IN THIS LESSON
Agenda
These two lessons allow you some catch-up time.
Collect ML 3 questions—give them time to ask questions/revise in class before collection.
Review grammar and then move forward: compound/complex–focus on different types of conjunctions–discuss logic of conjunctions
Intro to the effects of grammar knowledge as style (syntax; schemes)
Optional: Maybe intro the syntactical/paradigmatical grid of style?
Intro poetics with Metaphors from HS students (funny)...more seriously…Poetry: Hemingway (part of “Big Two-Hearted River”:: simple sentences but deep stuff in there! Students can work in groups to pick out different types of syntax (simple, compound):
Logic: ROTARY PHONE EXERCISE (here or after they read Lesson 3)
Go over Material Logic /Review lesson 3 questions; preview Lesson 4
Homework
Quill
Read Material Logic lesson 4; exercises (two days for this)
Notes
1. Review Grammar: I will review grammar (simple subject/predicate, basic assertions, etc)...do they understand the basic idea of even simple sentences having implicit propositions? This can be tied to the three acts of the mind (Material Logic text, Lesson 3):
Simple sentences are often about simple apprehension, and each part of even the simplest sentence has many propositions under each term; think of each part of the sentence as expressing existence in some way. Apprehension: conceptualization of something in existence (think of it as almost passive, or a joining with the thing being apprehending, a receiving). Simple apprehension is through the senses...we can also apprehend abstract things, but usually based on prior simple apprehension. We CAN misapprehend and at this level, it is just a mistake, not truth or falsity.
Another way to look at simple sentences is that they are all judgments. Judgment is the area in which we affirm/deny (affirming or denying the existence of something IS a judgment and has truth/falsity attached), so all the fundamental sentences (being, linking, action) are at the level of judgment. Compound sentences can be just the addition or comparison of judgments in some cases, a kind of list; of course this is usually in the context of reasoning (ie, why we are adding these judgments together, why they relate).

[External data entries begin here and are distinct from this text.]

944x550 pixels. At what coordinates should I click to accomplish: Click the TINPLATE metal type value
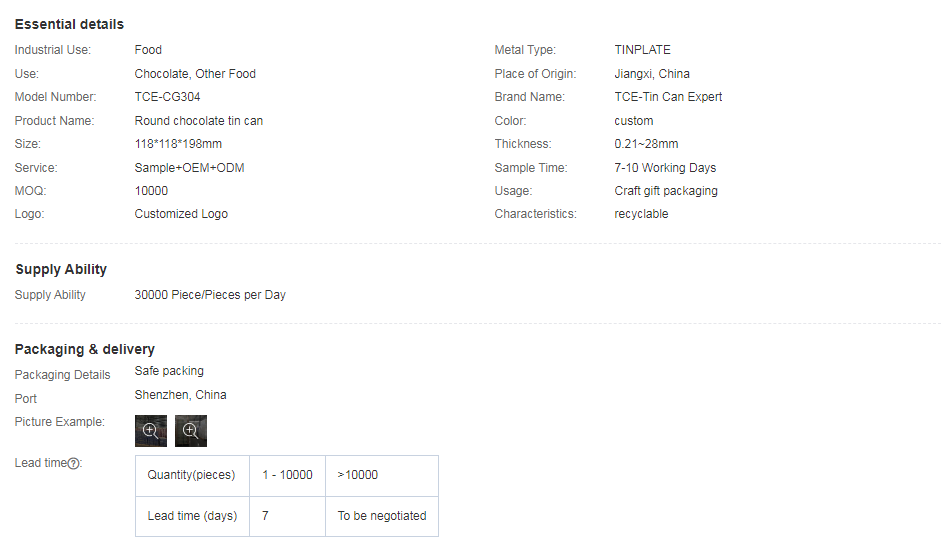tap(642, 50)
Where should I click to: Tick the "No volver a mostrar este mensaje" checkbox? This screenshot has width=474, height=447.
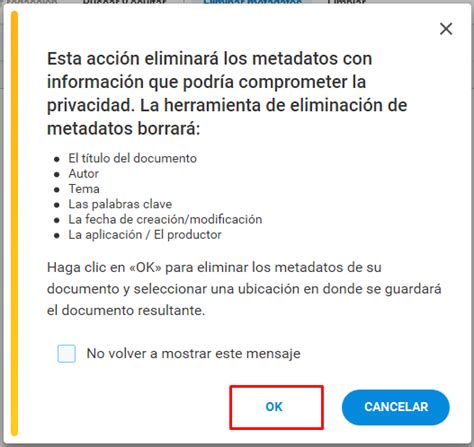click(x=66, y=353)
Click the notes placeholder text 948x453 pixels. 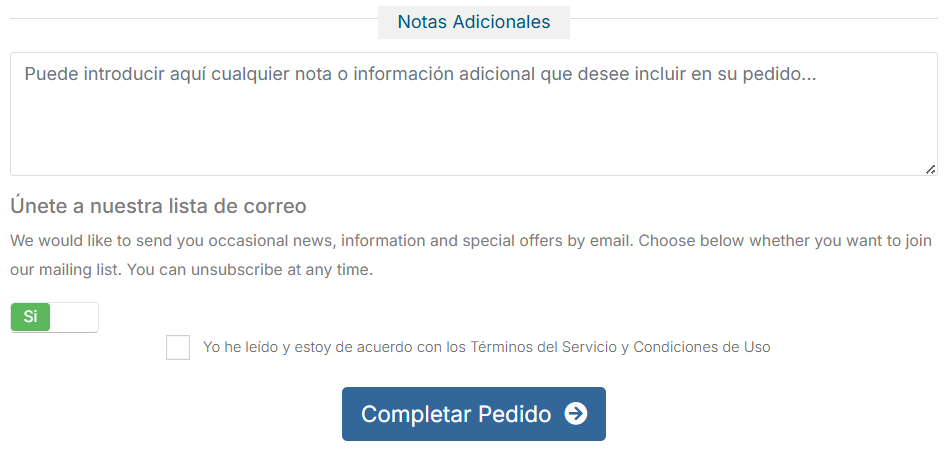pyautogui.click(x=420, y=74)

Reasoning proper happens grammatically at the level of the sentence in a compound/complex situation, when we combine sentences via logical conjunctions and through that relationship, reach a conclusion.

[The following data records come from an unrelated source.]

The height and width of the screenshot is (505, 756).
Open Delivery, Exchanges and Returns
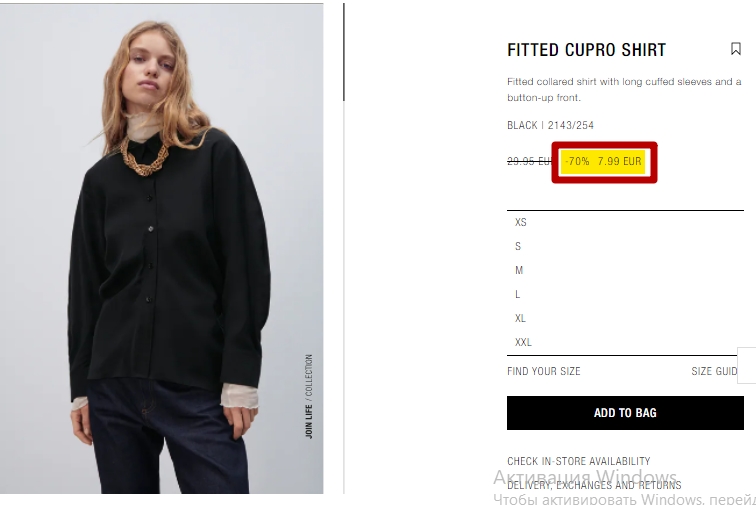[594, 485]
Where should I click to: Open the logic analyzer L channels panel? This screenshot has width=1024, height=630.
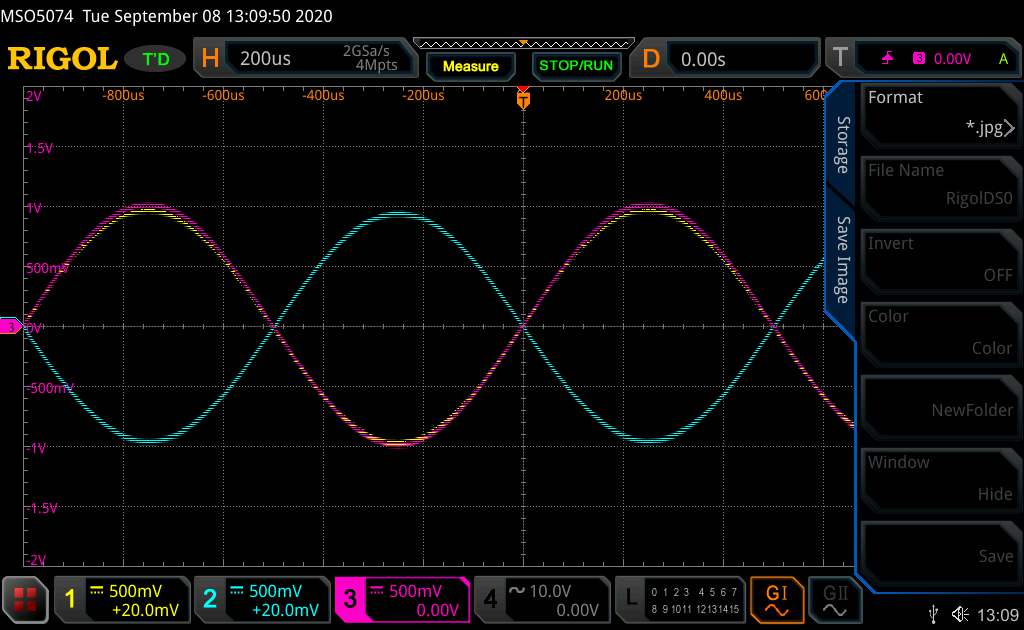point(679,597)
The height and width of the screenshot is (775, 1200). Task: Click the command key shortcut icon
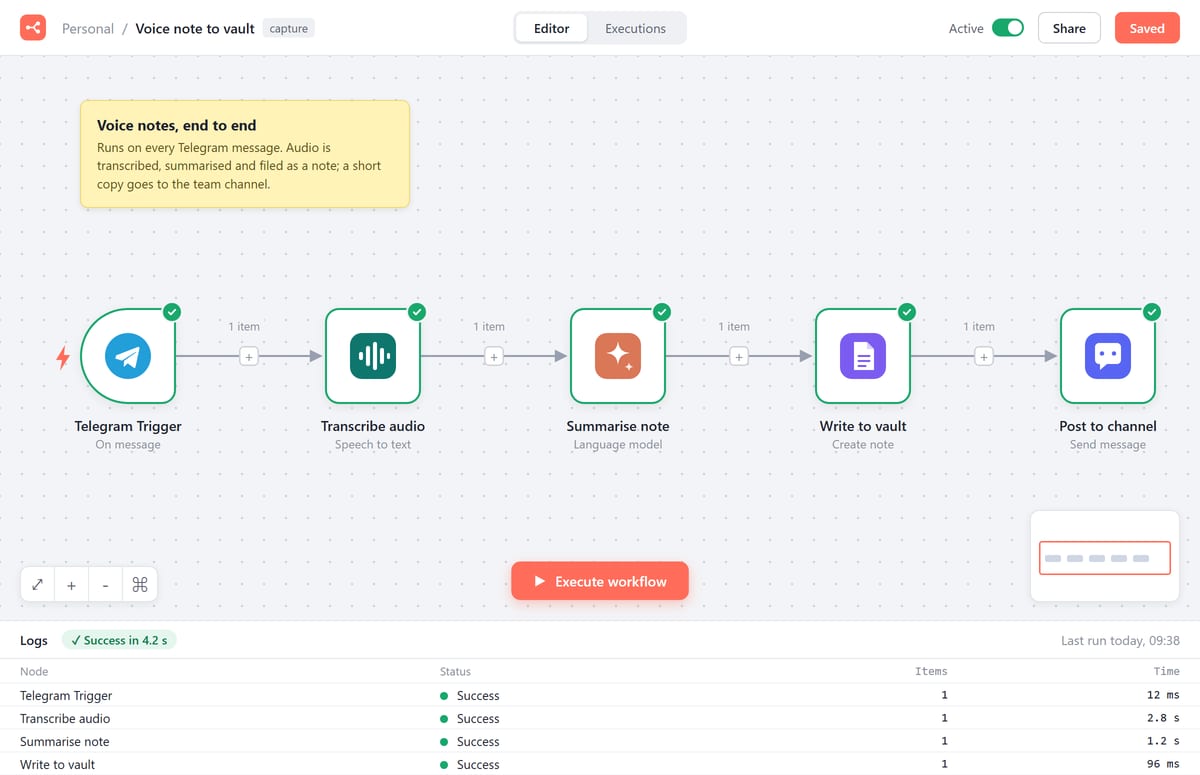(140, 585)
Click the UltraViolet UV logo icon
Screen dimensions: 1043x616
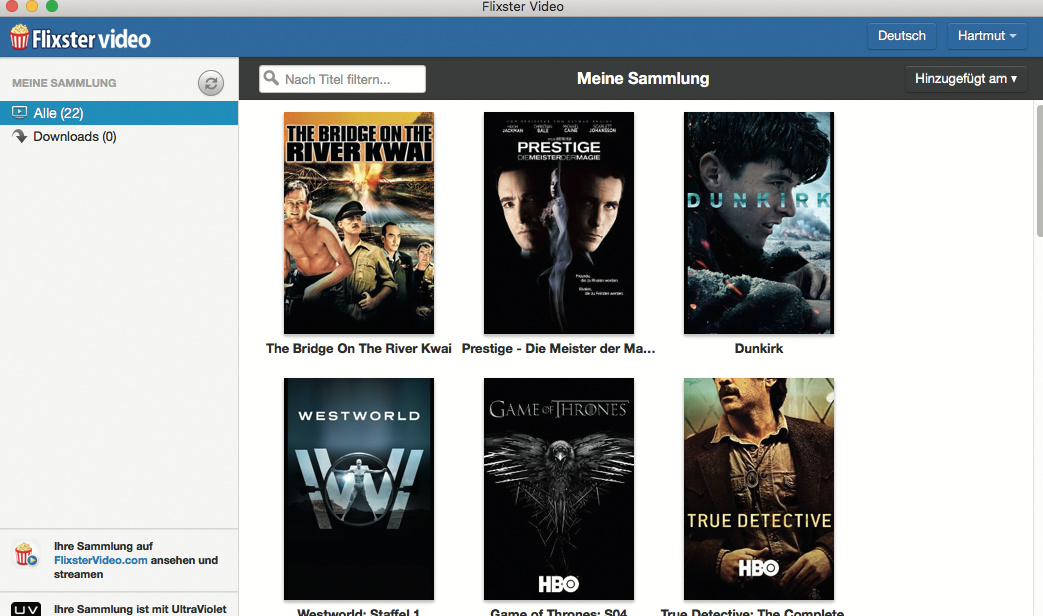(x=26, y=608)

2. Intro to Style: Then I will intro the idea of poetics and rhetorical/literary devices (style) with some humour…analogies are a logical tool, but also a way to connect unlike kinds of things, usually one thing that is more familiar to an audience with something that is more complex…this functions as a creative comparison which is supposed to help a reader understand something or to experience something. It is part of logic, but it is also part of style. I use funny versions first, just for fun.
3. Hemingway: I then bring in a section of Hemingway’s prose from “A Big Two-Hearted River” and the goal here is to show them that a great writer can even use simple syntax for a deeper reason, to create an effect that is as important as the basic plot. I give them some context for the “Nick Adams” stories (they are semi-biographical, a way for Hemingway to talk about what it was like to return from the Great War–an early poetic argument about the reality of PTSD–even though I don’t think there was even yet a name for it). I give them the first couple of pages, and we read it aloud…I ask them to listen for a series of short, simple sentences. When we find one, we’ll analyse them for both underlying propositions and the effect (stream of consciousness at an almost childlike level–what might this effect show you about the character?).
The syntactical/paradigmatical grid has to do with the complexity of syntax in tension with the generality/specificity of terms. You can use this as a tool now or a little later when you’re working on Frazier.
4. Logic Fun: Rotary phone (if time left): I have a rotary phone, and I give them an experience of moving through the three acts of the mind: apprehension, judgement, reasoning (induction, deduction). First, they will know it is a phone. Ask them to stop and think about what elements were there that clued them in (parts they’ve seen in movies or as symbols: whole/part definition, deduction). Ask them if they noticed any time between their attempts to apprehend, the apprehension, and then the affirmative judgement. Did anything, any part of the phone make them question their apprehension and make a negative or unsure judgement?
Second, when they tried to use it, what did they do? A lot of people don’t pick up the handset like you are supposed to do–why? Because they don’t have to do that anymore…to activate the phones now, they touch screens. So their induction (general conclusion from multiple examples/experiences) might be off.
Then, they’ll try to use deduction to figure out how to use the rotary. They will have the premise that phones require signals for numbers, and this is a phone, so it requires a signal…but because of faulty induction, they won’t know how to make it work and they’ll start experimenting to correct the induction—because their deduction IS correct. I tell them that the term “rotary” is a definition clue….maybe the signal happens through rotation. Eventually, they will, through experimentation, get it (corrected induction and deduction from the meaning of rotary).